A few months ago, my mother called my brother and I in a stifled state. She brought up that our grandfather had a recurring story of a hunting trip. He was overheard bragging to his retirement home patrons as if it happened this year, and his story was now becoming the talk of the town. As the tale goes, he up and left on a journey to Colorado, Michigan for a wild backcountry bow hunt. Now, for any of you geographical saavy notetakers, that's neither a city in Michigan, nor a reality since his hunting days have been over for nearly a decade.
Grandpa Lou had either lost his mind or was secretly holding out that he's in prime shape. Using his wheelchair as a luxury chauffeur.
I'm gonna pat him on the back on this one though.
The hunt takes place over the course of four days, where he manages to shoot three small mule deer. He tracked each deer and dragged them to his non-existent Chevrolet truck. And, as any celebratory Yooper would do, he proceeds to polish off his victory with a fish fry dinner at a local diner. In Colorado, Michigan. A place no map or GPS has ever heard of.
Keep in mind he's kept the consistency of each detail every time he tells it.

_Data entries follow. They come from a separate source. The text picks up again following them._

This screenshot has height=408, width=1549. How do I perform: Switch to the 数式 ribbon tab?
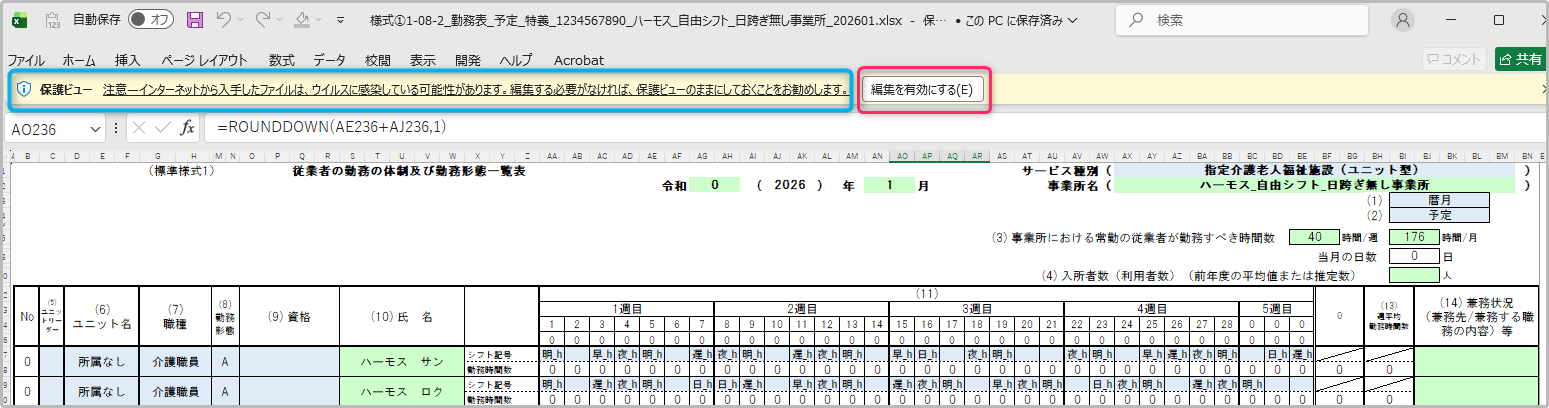pyautogui.click(x=281, y=60)
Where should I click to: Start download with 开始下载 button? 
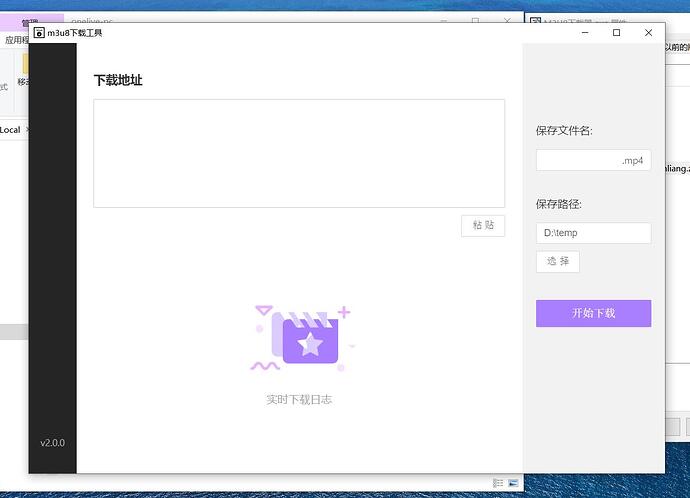tap(593, 313)
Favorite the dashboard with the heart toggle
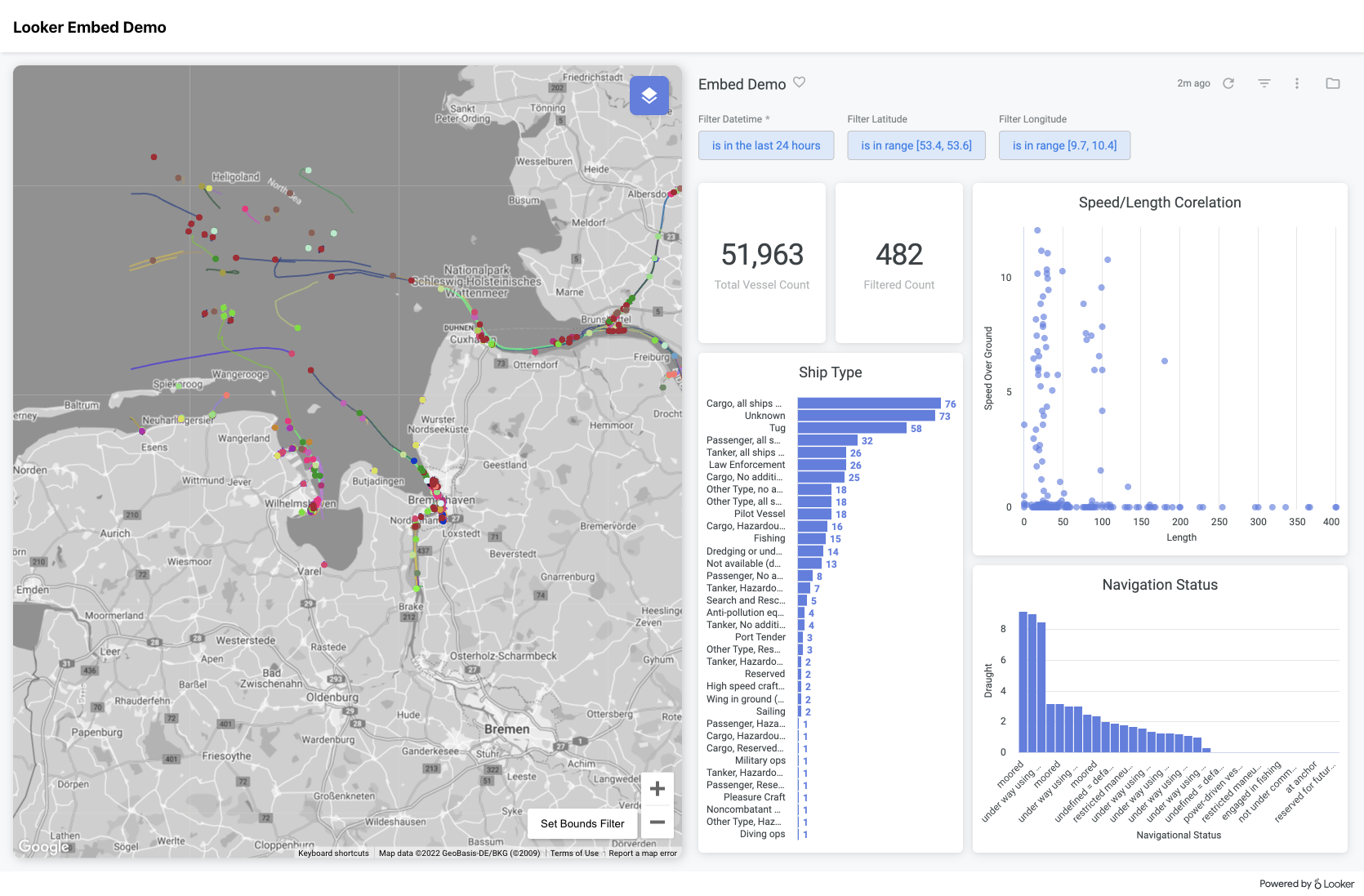 click(799, 82)
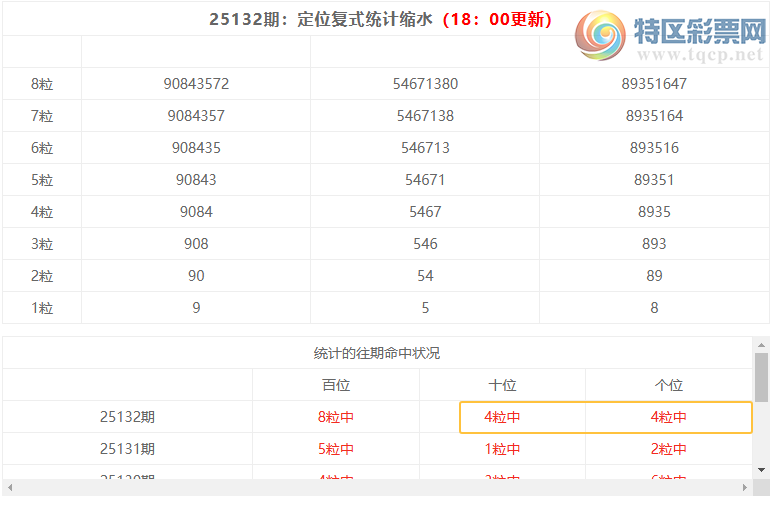Click the highlighted 4粒中 cell under 十位
This screenshot has width=776, height=507.
(502, 417)
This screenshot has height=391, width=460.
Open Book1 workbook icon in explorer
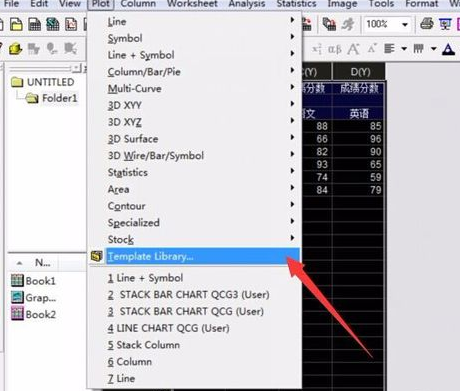tap(17, 281)
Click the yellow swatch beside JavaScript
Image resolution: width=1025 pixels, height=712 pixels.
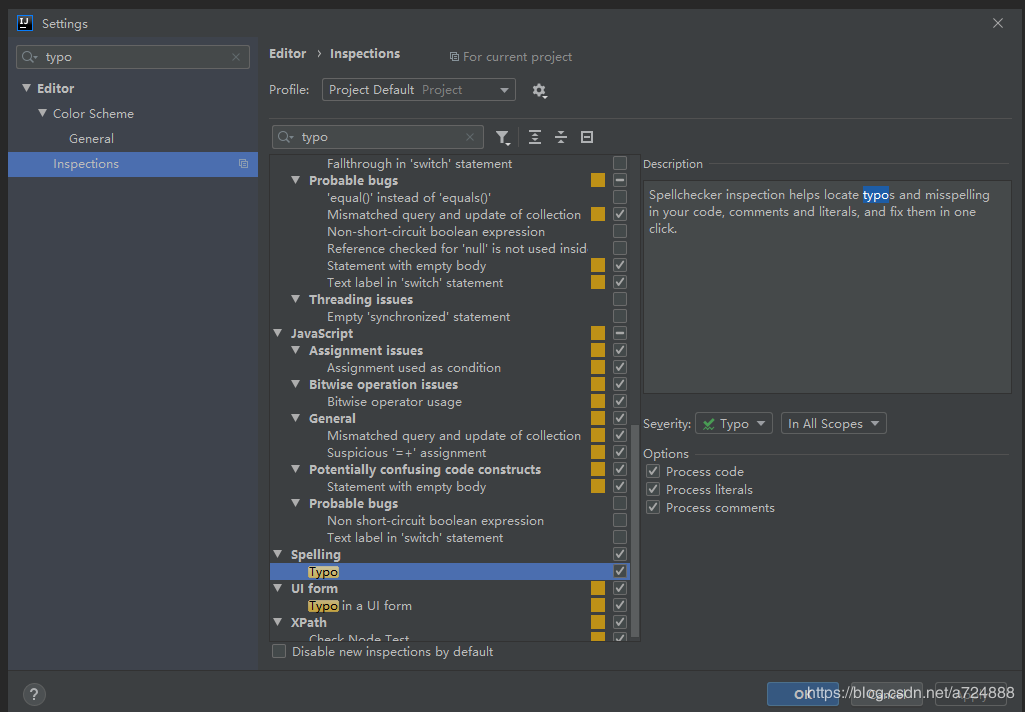pos(597,333)
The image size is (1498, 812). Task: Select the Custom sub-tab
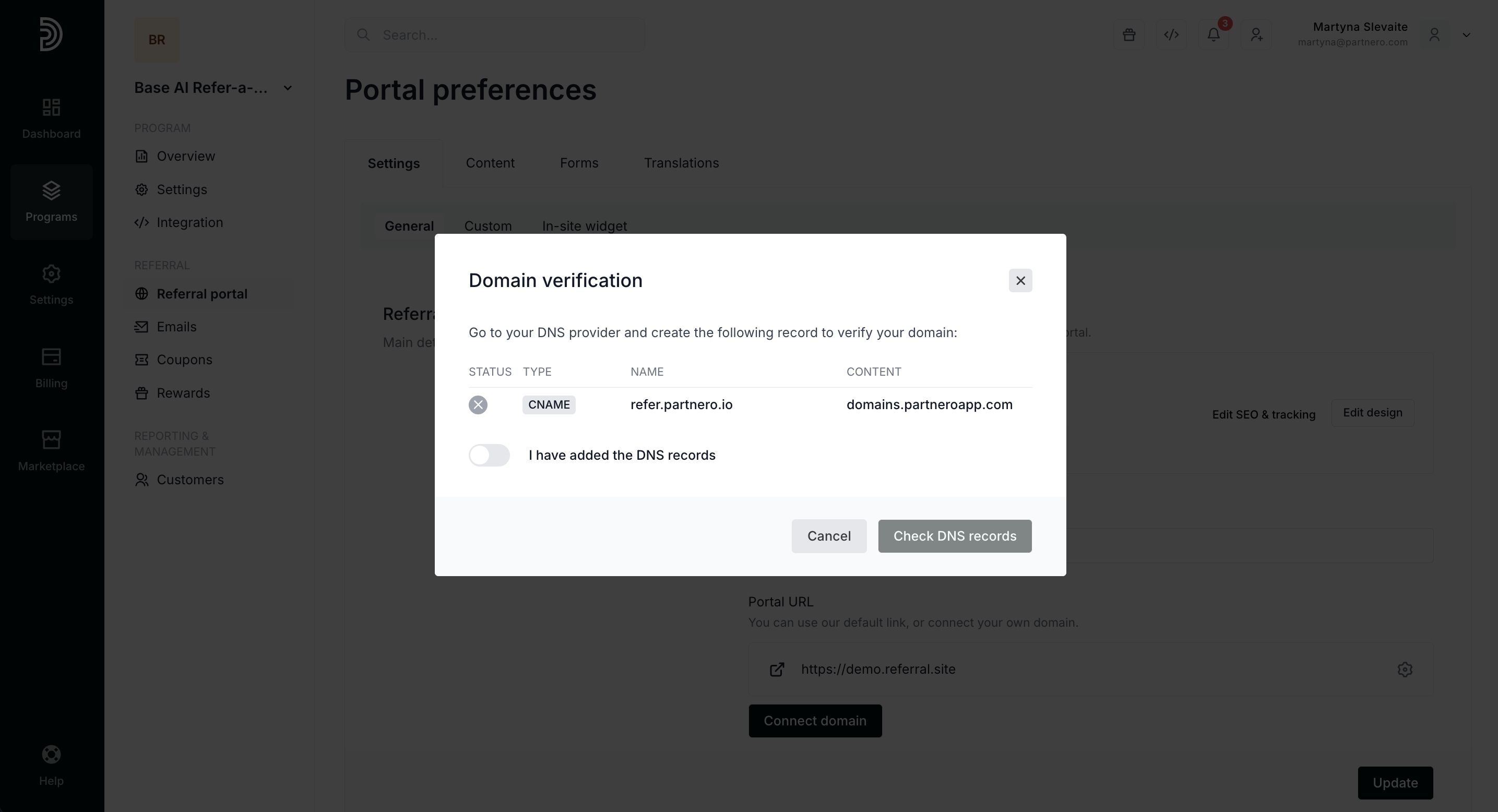pos(488,226)
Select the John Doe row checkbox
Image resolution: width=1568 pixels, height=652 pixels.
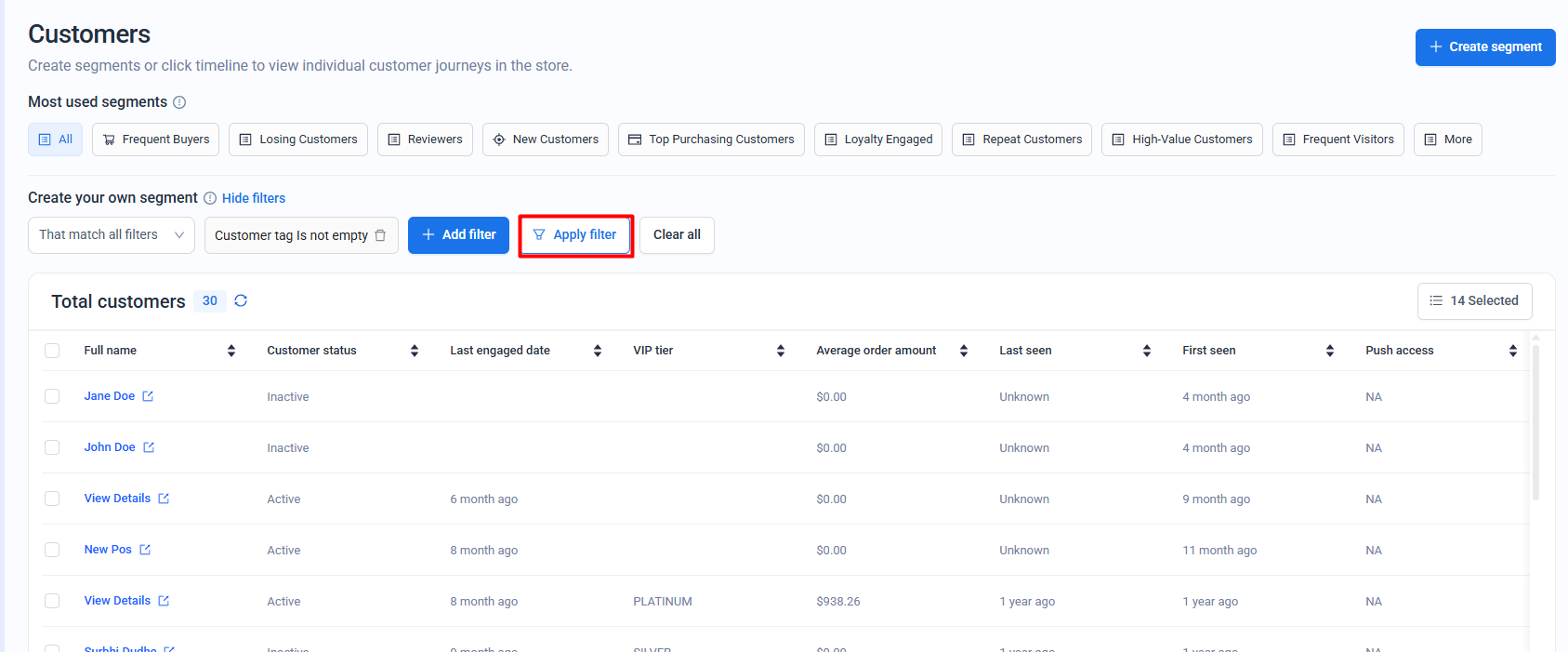point(52,447)
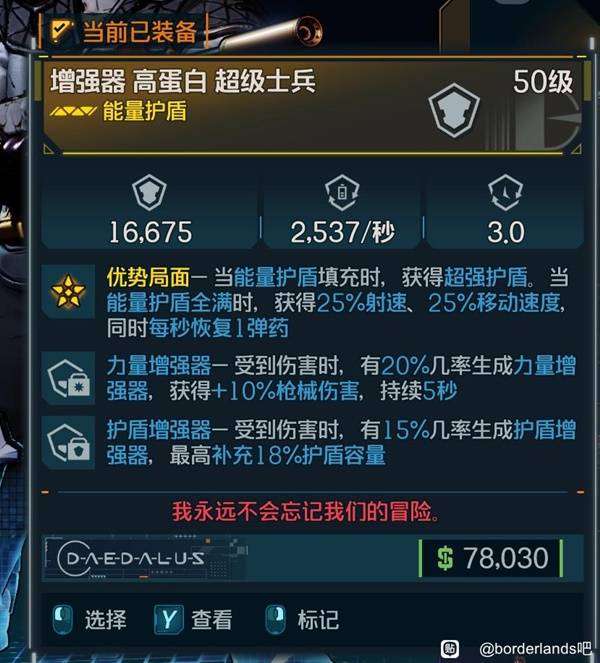Click the 当前已装备 equipped tab label
600x663 pixels.
[140, 31]
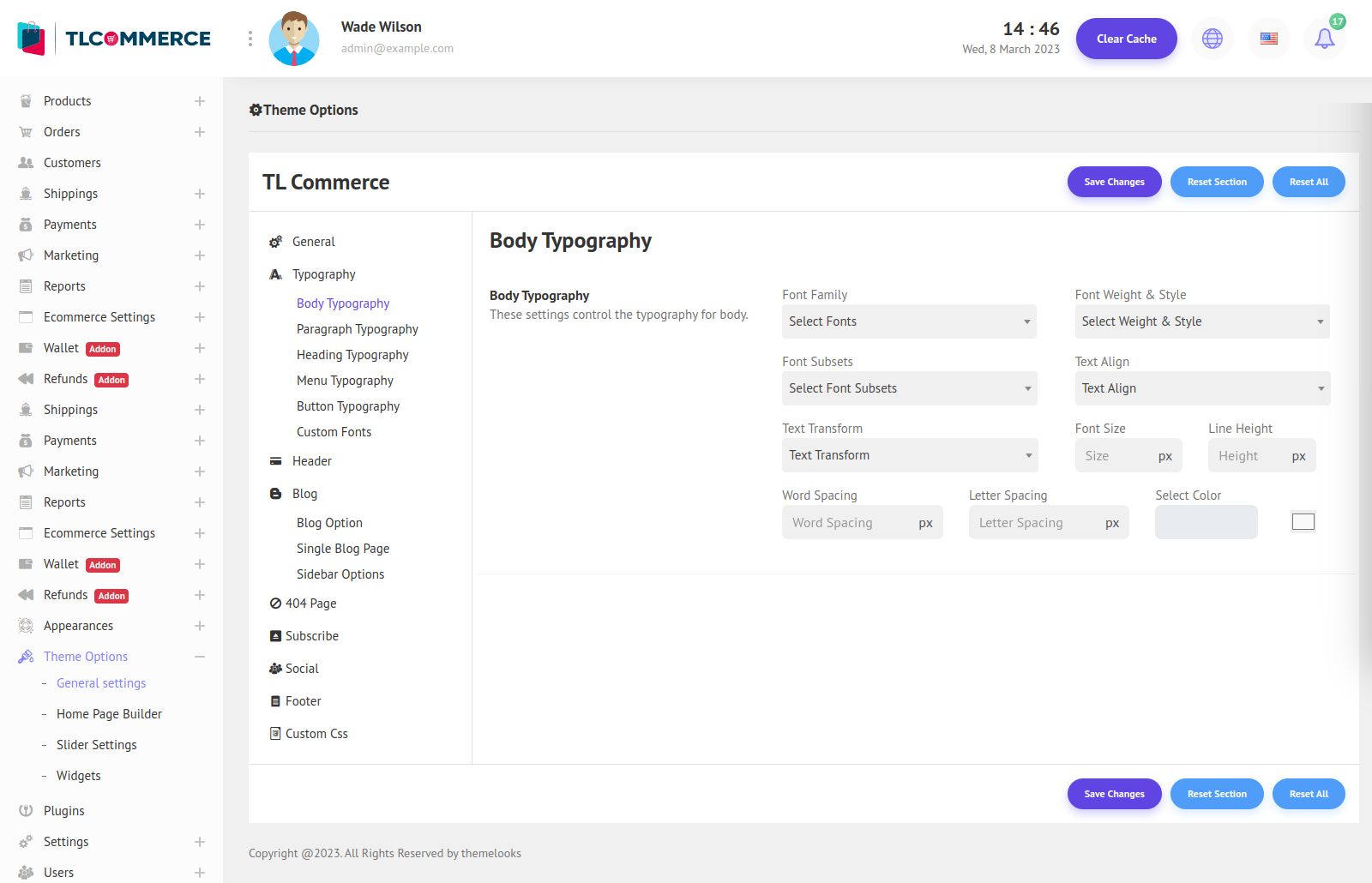This screenshot has height=883, width=1372.
Task: Open the Custom Css section
Action: 316,734
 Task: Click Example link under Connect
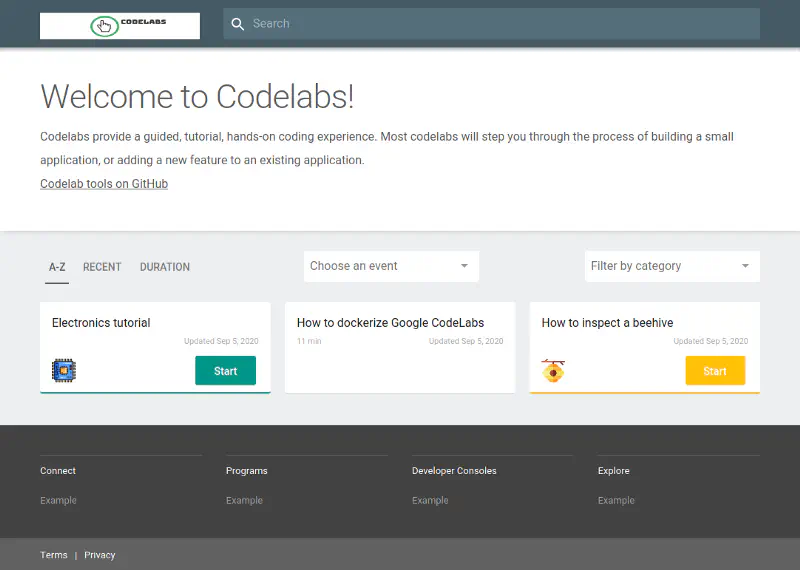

As he later reveals, all three of those does were then stolen. Shit you not, one by a wolf and two by fellow hunters who happened to be following him. The DNR, according to him, didn't do a damn thing to get him back his well deserved fresh venison. Shameful.
What's both a blessing and curse is that this isn't really a true story. He never left his home to go on a hunt. In fact, he most likely had a recurring dream from his long history of 54 years of shooting a buck. That, too, is not a fact-checked theory. But what I love is he's able to still keep a vivid mind that allows him to experience something he's lived for year after year.
As someone who writes often about the men who embody the Midwest, this only reiterates why this place is so special. Even in his dementia, he's living out his annual hunting days with a mind that allows it. Opening day is engrained in his mind so much that he makes an effort to either dream up a hunting trip, or find a way to rebel against the establishment.
That's special.
So now we reach last week. Grandpa got a new scooter. High powered four wheels of freedom. With that freedom, he has now been caught twice trying to break free. One of which rolling down the highway that runs by his home. Oh, the luxury of having automated wheels. Both times he claimed he was headed to camp. Keep in mind this is a 20 mile trip one way, with a scooter that cruises up to speeds of 3mph. His last break away his battery went dead in the parking lot. Dressed in full hunting fatigue. He was seen trolling a suitcase behind him. God only knows what he packed in it. It was later confirmed 3 adult diapers safely tucked away.